Decompress gzip file that contine multiple blocks


I have a Gzip file that has multiple blocks.Every block starts with

1F 8B 08 

And ends with

00 00 FF FF

I tried to decompress the file using 7-Zip and gzip tool in linux ,But I always get an error saying that the file is invalid. So I wrote this python script

import zlib
CHUNKSIZE=1

f=open("file.gz","rb")
buffer=f.read(CHUNKSIZE)

data=""
r=CHUNKSIZE
d = zlib.decompressobj(16+zlib.MAX_WBITS)
while buffer:
  outstr = d.decompress(buffer)
  print(r)
  buffer=f.read(CHUNKSIZE)
  r=r+CHUNKSIZE

outstr = d.flush()

I have notice that when it reach to the header of the second block

00 00 00 FF FF 1F 8B 08

at the point between FF and 1F the script return

zlib.error: Error -3 while decompressing data: invalid block type

I made the size of the chunk to be 1 so the I would know exactly where the problem is. I know that the problem is not in the file because I have multiple files constructed the same way and they show exactly the same error.


Solution

  • I know that the problem is not in the file because I have multiple files constructed the same way and they show exactly the same error.

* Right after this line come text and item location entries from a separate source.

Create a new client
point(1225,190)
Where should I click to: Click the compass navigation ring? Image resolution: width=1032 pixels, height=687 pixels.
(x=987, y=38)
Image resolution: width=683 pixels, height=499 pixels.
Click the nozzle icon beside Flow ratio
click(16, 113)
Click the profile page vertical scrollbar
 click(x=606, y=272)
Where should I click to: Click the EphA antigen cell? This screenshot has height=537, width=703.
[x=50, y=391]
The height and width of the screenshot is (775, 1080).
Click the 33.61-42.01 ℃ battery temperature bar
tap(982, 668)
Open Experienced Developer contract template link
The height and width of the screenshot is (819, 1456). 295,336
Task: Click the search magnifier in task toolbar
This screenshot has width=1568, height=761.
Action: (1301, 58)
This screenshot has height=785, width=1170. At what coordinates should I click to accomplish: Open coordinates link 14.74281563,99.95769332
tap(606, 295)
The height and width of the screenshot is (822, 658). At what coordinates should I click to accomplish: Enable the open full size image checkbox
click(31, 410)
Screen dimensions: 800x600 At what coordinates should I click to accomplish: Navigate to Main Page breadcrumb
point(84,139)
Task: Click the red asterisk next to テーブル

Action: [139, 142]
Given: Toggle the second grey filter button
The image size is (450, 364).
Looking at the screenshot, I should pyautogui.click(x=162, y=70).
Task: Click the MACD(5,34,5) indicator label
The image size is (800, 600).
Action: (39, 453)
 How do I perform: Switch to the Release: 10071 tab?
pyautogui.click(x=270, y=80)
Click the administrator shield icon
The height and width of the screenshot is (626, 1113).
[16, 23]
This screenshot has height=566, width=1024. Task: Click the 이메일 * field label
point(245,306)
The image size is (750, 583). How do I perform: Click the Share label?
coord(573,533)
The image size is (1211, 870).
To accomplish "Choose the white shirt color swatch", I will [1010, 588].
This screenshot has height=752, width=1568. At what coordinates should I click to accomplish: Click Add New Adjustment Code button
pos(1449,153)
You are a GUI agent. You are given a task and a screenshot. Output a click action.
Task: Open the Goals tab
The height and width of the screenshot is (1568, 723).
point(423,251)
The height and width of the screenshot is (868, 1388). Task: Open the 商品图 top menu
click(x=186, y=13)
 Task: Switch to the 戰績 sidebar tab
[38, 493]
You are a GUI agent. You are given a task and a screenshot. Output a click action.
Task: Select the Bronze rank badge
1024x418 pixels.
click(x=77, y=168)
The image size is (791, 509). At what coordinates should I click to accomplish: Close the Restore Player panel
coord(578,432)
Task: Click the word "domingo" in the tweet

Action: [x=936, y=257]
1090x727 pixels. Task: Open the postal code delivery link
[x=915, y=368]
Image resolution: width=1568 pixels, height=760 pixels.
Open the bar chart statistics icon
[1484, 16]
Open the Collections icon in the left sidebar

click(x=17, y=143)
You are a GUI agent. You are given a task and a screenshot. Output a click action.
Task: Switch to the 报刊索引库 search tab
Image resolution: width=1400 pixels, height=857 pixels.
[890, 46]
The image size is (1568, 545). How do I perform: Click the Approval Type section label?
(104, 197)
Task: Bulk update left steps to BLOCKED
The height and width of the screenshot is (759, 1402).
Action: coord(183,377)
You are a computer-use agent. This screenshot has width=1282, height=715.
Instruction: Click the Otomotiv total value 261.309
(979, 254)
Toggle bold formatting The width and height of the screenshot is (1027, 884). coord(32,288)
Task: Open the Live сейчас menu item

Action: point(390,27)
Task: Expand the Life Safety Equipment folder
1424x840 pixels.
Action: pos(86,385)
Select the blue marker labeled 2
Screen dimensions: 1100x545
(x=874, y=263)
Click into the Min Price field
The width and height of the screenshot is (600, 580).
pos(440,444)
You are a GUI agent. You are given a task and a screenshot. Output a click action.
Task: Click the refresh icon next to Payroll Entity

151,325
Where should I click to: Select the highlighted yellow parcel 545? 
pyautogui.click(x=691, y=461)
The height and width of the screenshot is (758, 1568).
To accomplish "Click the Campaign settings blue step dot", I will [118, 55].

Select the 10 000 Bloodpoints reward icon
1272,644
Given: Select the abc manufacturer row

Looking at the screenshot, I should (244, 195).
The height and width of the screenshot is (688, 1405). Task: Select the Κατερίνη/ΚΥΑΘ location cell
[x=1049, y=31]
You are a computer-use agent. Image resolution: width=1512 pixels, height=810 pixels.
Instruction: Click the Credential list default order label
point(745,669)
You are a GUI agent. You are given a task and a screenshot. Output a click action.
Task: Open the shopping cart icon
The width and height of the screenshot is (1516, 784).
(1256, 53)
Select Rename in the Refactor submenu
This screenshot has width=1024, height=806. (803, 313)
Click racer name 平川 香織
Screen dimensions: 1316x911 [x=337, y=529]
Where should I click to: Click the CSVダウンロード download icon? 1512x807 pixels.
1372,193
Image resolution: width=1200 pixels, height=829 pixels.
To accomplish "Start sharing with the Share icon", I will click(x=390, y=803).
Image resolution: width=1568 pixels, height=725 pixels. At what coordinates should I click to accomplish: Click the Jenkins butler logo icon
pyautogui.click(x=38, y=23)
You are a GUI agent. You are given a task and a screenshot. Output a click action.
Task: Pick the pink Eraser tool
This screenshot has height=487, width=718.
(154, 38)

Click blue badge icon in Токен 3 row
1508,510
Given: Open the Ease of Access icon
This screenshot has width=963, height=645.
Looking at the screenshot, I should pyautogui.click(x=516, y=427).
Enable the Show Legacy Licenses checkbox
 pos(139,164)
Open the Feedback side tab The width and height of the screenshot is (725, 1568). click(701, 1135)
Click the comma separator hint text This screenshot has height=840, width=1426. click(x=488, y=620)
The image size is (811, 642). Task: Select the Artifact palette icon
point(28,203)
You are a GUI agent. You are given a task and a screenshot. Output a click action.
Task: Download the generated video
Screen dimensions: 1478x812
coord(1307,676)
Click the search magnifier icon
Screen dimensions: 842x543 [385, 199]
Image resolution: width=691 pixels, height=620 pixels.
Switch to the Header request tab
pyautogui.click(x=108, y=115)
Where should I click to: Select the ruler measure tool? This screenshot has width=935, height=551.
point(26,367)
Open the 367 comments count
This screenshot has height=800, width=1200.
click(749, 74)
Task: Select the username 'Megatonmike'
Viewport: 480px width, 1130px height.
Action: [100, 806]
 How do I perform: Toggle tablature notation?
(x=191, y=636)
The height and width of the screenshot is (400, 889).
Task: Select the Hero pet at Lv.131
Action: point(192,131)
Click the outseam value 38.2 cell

    The conclusion is not that the problem is not in the file, but rather that the problem is in all of your files. Someone either inadvertently or deliberately constructed invalid gzip files. It looks like they did that by using Z_SYNC_FLUSH or Z_FULL_FLUSH instead of Z_FINISH to end each stream before starting another faux gzip stream. A gzip stream ends with a last block followed by an eight-byte gzip trailer containing two check values on the integrity of the uncompressed data.

    You can nevertheless continue with decompression, though without the comfort of any integrity checking of the data, by simply picking up with a new instance of decompressobj when you get an error and see a new gzip header, 1f 8b 08.

    More importantly you should locate and contact the source of these files and say "Hey, WTF?"